Sequenza di disegni e fotografie della rampa di accesso alla corte, dello spazio studio di via Santa Croce e dell'intervento per l'Aula Magna di UNICASA Ib.
Rampa di connessione tra la via Stretta e le aule del Collegio Mauriziano. Si tratta di una rampa doppia con pendenza variabile che permette di riconnettere le differenti quote della corte. La rampa amplifica la soglia e costruisce un nuovo fondale alla corte, tenendo in secondo piano le case private che vi si affacciano, lavorando sul rapporto figura-sfondo.
Le rampe sono contenute da piani vibrati che non si toccano, generando compressioni e dilatazioni dello spazio.
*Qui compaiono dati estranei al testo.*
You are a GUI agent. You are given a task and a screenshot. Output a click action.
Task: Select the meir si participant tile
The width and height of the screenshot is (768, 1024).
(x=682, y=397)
Vista dall'aula magna che mostra la relazione tra corte, piani delle rampe in legno e passo strutturale delle travi gemelle in morali di legno.
Il nuovo dispositivo costruisce un diaframma attrezzato che articola lo spazio studenti in tre parti differenziate. Da un lato costruisce la soglia verso la via Santa Croce, da cui si accede dal portico, mentre dall'altro costruisce uno spazio di deposito. Il resto dello spazio è un'aula destinata ad attività laboratoriali. Il dipsositivo diventa, inoltre, un muro attrezzato che può contenere plastici e materiale didattico.
Il setto regola i due sistemi di accesso: quello più rapido tramite i gradini in corrispondenza del secondo ingresso dell'aula e il percorso lento attraverso la rampa che conduce al livello più alto del percorso, con la possibilità di accedere dal retro dell'aula.
Il totem maschera uno degli ingressi dell'Aula Magna permettendo di introdurre, in quanto pannello informativo, gli eventi in corso o futuri prima dell'ingresso in aula.
Il piano di arrivo consente di esporre grandi modelli storici attualmente privi di una collocazione consona.